CINTA MUSLIMAH SEJATI Bag. 8

LOV             Agak tergesa aku memakai sepatu, karena waktu sudah hampir jam 07.00 wib. Sebelumnya aku panasi motor matic yang ku jadikan sebagai alat berkendara dalam semua aktifitas, dengan sebentar ku patut patut tubuh di depan cermin yang setia menemaniku dari kecil. Dalam balutan seragam pramuka, wajah ini tampak cantik dan kerudung warna coklat yang di hias dengan bros berbentuk bunga tampak serasi menambah elegan.

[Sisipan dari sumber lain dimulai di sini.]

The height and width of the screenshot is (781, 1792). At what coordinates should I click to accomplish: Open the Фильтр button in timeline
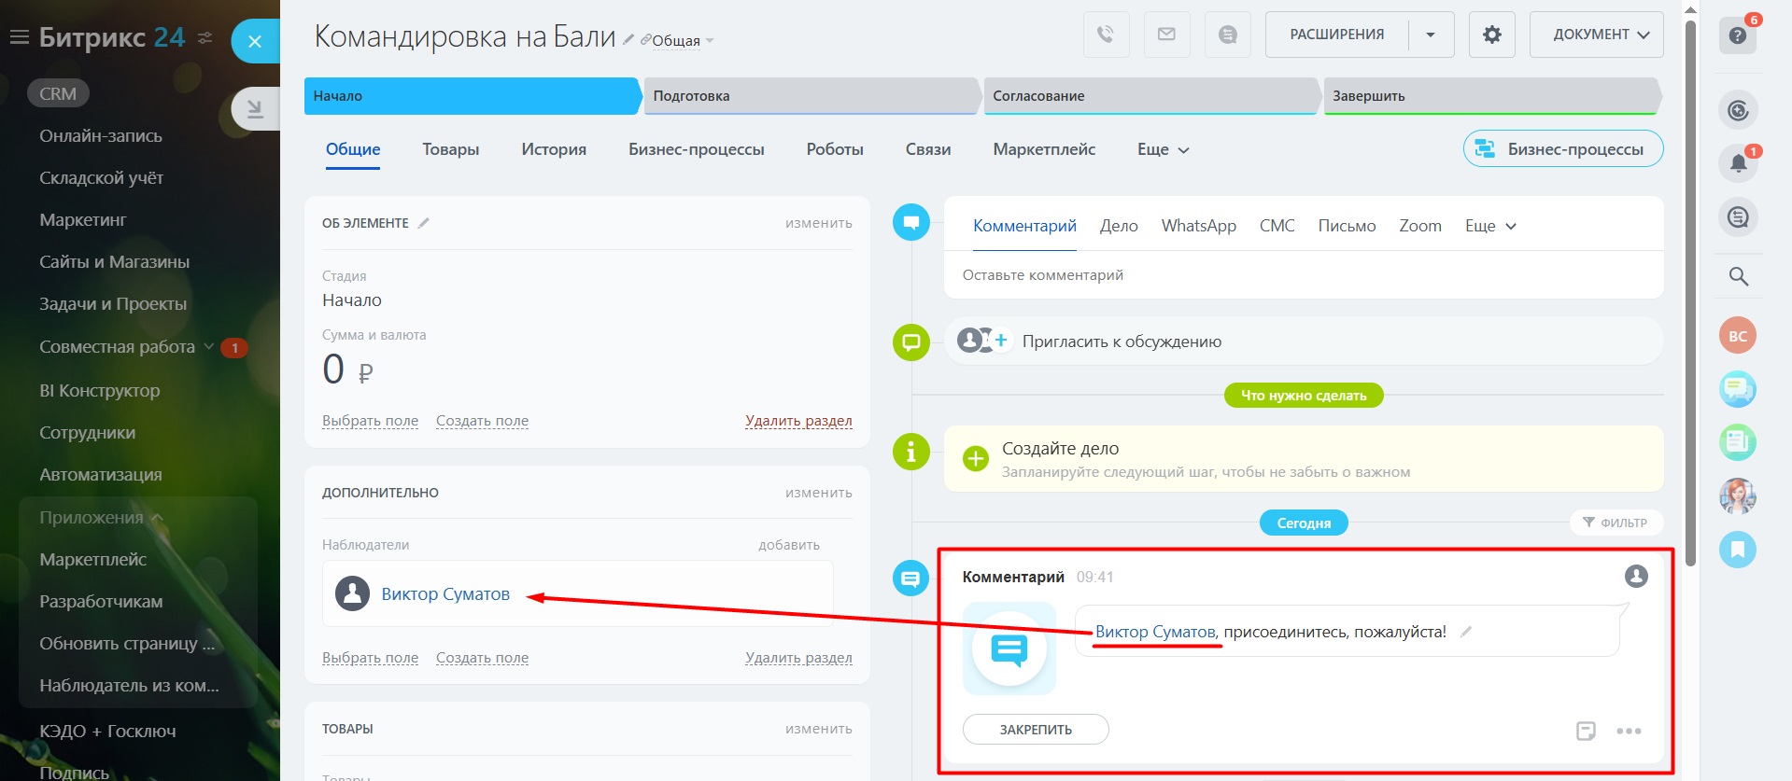click(x=1616, y=523)
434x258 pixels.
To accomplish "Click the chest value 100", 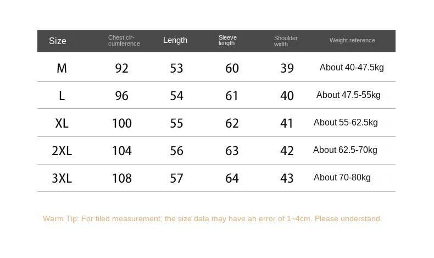I will pos(122,123).
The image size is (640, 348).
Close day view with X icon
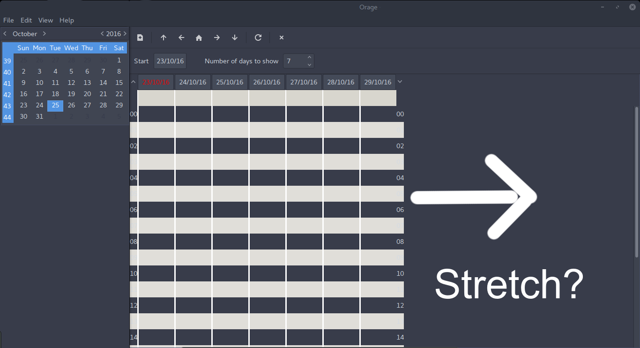(x=282, y=38)
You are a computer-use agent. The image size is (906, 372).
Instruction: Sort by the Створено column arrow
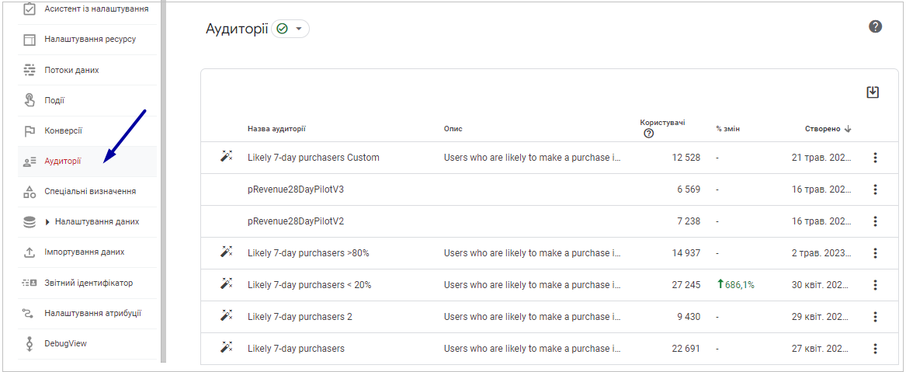point(848,129)
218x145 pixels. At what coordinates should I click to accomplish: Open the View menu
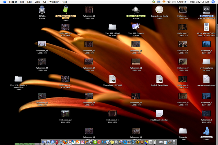point(37,2)
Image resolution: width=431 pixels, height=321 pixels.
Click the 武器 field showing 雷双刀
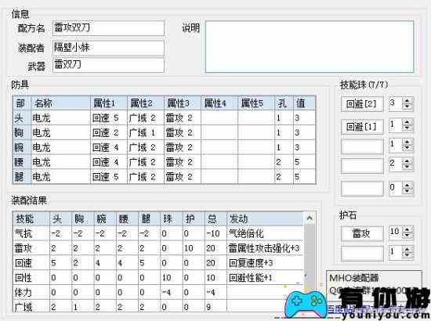coord(108,65)
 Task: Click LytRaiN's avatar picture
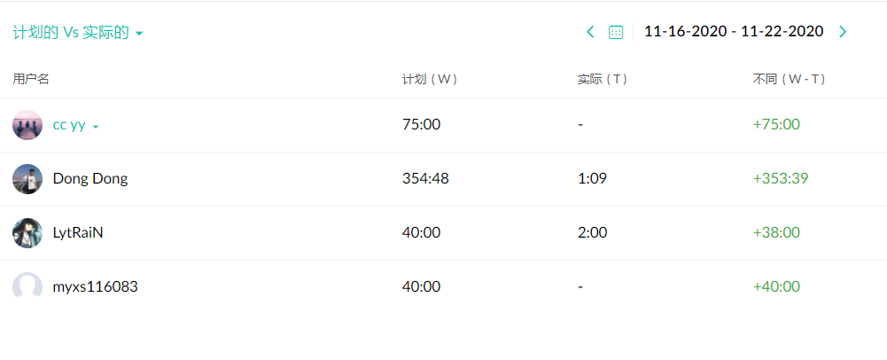[x=27, y=233]
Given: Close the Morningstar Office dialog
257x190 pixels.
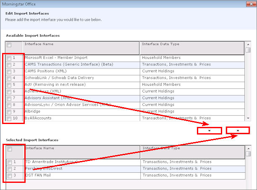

Aku berpamitan kepada ibu yang sedang membersihkan halaman samping warungnya, tak ku lihat satu pembelipun di sana.

“Berangkat dulu ya Bu… “

“Hati hati ya nduk..” Jawab ibu dengan senyum yang sangat menentramkan.

Dengan semangat ku salami tangan ibu, ku cium bolak balik tangan perkasanya, dan bersamaan dengan itu sudut mataku melihat tangan ibu yang sebelah kiri memegang sapu lidi yang telah usang.

“Assalamu’alaikum bu…”

Terucap salamku pada ibu sambil dengan sopan dan halus melepaskan tangan yang sedang saling jabat dengan tangan ibu.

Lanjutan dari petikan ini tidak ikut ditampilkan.